_RECORDS TO PROCESS:_
=== Begin Enclosure ===
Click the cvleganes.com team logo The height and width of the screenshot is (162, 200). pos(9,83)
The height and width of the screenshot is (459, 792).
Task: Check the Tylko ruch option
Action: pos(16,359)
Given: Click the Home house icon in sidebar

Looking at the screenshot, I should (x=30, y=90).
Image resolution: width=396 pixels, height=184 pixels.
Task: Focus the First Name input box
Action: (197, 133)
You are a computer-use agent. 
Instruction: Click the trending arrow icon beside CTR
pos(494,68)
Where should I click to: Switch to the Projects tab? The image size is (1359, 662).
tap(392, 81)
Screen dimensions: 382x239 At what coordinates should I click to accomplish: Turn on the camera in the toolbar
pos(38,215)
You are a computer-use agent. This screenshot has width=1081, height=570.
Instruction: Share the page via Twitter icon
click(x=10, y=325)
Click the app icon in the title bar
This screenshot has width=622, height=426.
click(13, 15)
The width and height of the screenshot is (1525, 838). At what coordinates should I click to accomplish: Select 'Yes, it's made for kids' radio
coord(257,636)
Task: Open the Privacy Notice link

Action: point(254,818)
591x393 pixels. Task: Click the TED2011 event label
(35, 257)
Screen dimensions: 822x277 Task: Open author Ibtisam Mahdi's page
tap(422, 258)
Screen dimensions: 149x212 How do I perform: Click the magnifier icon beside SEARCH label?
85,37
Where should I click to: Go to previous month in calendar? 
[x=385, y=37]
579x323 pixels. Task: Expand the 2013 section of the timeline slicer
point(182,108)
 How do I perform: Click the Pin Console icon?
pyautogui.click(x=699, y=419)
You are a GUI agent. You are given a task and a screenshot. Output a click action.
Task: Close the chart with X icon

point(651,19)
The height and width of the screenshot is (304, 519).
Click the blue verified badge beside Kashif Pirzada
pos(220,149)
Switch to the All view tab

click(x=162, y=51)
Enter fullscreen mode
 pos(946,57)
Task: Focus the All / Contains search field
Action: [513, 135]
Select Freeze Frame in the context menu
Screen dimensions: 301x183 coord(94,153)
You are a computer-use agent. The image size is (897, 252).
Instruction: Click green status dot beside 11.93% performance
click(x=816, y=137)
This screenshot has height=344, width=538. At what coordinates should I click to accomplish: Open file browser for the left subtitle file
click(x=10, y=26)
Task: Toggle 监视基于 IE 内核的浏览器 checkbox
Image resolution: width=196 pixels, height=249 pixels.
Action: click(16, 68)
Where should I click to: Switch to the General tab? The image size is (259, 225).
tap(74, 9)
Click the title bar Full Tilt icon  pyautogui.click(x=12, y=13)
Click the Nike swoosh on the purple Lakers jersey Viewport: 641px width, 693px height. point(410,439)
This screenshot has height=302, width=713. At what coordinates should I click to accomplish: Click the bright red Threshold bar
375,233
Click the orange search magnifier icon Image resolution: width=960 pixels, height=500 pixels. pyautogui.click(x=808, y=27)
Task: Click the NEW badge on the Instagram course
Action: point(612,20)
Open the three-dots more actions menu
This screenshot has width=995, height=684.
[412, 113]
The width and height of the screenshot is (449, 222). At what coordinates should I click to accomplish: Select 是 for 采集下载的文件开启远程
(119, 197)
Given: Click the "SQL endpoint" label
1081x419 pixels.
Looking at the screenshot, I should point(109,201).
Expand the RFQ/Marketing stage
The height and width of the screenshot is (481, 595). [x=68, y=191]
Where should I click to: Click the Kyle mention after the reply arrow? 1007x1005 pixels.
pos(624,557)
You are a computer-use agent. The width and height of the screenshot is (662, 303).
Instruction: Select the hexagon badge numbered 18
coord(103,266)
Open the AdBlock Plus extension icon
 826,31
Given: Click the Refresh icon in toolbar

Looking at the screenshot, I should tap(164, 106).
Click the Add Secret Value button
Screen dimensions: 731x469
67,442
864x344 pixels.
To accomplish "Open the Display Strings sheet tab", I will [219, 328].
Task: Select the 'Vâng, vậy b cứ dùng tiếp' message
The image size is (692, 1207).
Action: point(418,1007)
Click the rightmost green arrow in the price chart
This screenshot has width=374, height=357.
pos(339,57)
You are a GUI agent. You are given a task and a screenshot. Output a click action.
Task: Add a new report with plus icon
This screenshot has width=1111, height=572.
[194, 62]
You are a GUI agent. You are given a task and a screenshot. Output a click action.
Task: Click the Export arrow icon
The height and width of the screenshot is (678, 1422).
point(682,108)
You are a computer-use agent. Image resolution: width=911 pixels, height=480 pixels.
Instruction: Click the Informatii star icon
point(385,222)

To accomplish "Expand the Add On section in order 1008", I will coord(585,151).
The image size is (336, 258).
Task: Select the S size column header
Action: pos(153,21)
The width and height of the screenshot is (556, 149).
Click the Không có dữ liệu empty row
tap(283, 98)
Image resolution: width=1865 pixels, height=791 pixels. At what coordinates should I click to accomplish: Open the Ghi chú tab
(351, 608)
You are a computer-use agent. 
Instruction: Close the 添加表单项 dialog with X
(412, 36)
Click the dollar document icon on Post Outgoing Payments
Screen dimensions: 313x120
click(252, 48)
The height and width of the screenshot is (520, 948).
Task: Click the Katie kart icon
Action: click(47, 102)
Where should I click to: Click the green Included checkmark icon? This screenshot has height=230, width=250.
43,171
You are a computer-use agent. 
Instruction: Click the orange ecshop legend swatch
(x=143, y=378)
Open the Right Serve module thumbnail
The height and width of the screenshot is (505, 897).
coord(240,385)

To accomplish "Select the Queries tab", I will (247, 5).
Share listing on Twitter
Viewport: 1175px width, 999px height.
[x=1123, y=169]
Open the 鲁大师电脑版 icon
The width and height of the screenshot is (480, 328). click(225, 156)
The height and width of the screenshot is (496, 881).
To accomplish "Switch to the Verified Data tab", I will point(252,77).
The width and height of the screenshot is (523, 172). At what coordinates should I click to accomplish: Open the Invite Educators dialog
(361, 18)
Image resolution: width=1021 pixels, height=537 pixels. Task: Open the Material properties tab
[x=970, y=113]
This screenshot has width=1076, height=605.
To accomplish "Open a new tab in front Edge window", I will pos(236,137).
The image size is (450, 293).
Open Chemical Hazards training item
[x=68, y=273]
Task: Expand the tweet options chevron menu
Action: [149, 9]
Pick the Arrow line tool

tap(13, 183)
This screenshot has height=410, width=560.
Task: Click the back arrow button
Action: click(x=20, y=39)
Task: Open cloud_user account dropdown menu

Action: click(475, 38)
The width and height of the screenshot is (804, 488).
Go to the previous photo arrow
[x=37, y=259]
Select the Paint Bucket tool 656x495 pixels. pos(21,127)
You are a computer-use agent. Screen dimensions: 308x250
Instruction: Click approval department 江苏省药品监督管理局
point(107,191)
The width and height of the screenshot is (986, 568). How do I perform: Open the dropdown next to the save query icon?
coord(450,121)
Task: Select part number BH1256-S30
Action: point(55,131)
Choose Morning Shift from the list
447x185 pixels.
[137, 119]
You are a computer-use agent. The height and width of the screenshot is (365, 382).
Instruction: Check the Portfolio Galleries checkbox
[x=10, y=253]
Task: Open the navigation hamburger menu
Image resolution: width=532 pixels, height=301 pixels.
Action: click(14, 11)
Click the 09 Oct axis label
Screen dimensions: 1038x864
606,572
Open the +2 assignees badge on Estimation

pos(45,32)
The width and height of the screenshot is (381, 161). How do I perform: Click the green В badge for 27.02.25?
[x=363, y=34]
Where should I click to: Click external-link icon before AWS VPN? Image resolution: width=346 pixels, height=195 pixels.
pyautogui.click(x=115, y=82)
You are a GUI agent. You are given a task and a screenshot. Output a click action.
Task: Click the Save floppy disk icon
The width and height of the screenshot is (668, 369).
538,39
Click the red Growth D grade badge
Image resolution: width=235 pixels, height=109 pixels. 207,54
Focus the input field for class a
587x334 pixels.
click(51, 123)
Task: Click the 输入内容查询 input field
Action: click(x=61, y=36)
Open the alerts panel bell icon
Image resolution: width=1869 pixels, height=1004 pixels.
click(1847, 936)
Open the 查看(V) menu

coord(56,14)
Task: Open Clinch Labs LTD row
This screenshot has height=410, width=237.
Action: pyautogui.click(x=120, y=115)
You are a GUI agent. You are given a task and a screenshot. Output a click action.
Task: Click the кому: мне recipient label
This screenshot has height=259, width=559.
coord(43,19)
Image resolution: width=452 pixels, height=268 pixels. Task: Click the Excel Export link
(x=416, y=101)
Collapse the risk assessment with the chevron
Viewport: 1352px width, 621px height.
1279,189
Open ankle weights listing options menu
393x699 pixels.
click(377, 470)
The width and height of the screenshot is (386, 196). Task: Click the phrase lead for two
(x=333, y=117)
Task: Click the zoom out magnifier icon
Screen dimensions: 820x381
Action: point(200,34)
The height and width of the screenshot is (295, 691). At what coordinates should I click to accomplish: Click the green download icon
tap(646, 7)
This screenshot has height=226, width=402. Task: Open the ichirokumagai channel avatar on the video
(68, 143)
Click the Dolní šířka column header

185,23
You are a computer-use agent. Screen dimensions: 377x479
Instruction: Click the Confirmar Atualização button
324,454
=== End Enclosure ===
_WHAT IS BEING ASKED:_ Copy every line of the records above that contains "computer".

_ANSWER BELOW:_
You are a computer-use agent. 
You are a computer-use agent. This screenshot has width=1081, height=570.
You are a computer-use agent. The image size is (897, 252).
You are a computer-use agent. The width and height of the screenshot is (662, 303).
You are a computer-use agent. Image resolution: width=911 pixels, height=480 pixels.
You are a computer-use agent. 
You are a computer-use agent. 
You are a computer-use agent. Screen dimensions: 308x250
You are a computer-use agent. The height and width of the screenshot is (365, 382).
You are a computer-use agent. Screen dimensions: 377x479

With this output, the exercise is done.